++++ INFORMATION SHOWN ++++
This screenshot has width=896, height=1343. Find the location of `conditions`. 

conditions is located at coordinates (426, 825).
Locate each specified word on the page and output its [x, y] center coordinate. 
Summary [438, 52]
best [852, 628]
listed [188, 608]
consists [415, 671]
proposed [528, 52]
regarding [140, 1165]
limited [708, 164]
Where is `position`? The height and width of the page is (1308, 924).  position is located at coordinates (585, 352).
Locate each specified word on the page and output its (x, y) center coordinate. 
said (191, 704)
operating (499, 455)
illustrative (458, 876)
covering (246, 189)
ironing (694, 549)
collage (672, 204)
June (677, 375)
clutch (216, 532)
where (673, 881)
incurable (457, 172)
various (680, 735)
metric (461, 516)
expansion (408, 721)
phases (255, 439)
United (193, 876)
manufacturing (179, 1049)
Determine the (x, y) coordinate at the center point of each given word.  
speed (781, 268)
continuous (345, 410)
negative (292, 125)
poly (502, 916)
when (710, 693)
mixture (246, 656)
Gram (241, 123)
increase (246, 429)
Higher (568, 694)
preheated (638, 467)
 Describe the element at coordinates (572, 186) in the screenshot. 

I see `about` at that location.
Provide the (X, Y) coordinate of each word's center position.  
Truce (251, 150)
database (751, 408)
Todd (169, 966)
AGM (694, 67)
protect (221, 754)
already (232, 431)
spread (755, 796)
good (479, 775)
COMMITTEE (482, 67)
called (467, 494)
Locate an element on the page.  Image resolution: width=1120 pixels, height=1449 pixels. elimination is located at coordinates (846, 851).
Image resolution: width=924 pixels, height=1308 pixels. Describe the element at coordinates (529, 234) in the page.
++++
_WHAT TO PRODUCE:_ Retype the stretch of the listing from the line that contains "phases (255, 439)" through the line that contains "already (232, 431)", including both of those lines.

_TASK ANSWER:_
phases (255, 439)
United (193, 876)
manufacturing (179, 1049)
Determine the (x, y) coordinate at the center point of each given word.  
speed (781, 268)
continuous (345, 410)
negative (292, 125)
poly (502, 916)
when (710, 693)
mixture (246, 656)
Gram (241, 123)
increase (246, 429)
Higher (568, 694)
preheated (638, 467)
 Describe the element at coordinates (572, 186) in the screenshot. 

I see `about` at that location.
Provide the (X, Y) coordinate of each word's center position.  
Truce (251, 150)
database (751, 408)
Todd (169, 966)
AGM (694, 67)
protect (221, 754)
already (232, 431)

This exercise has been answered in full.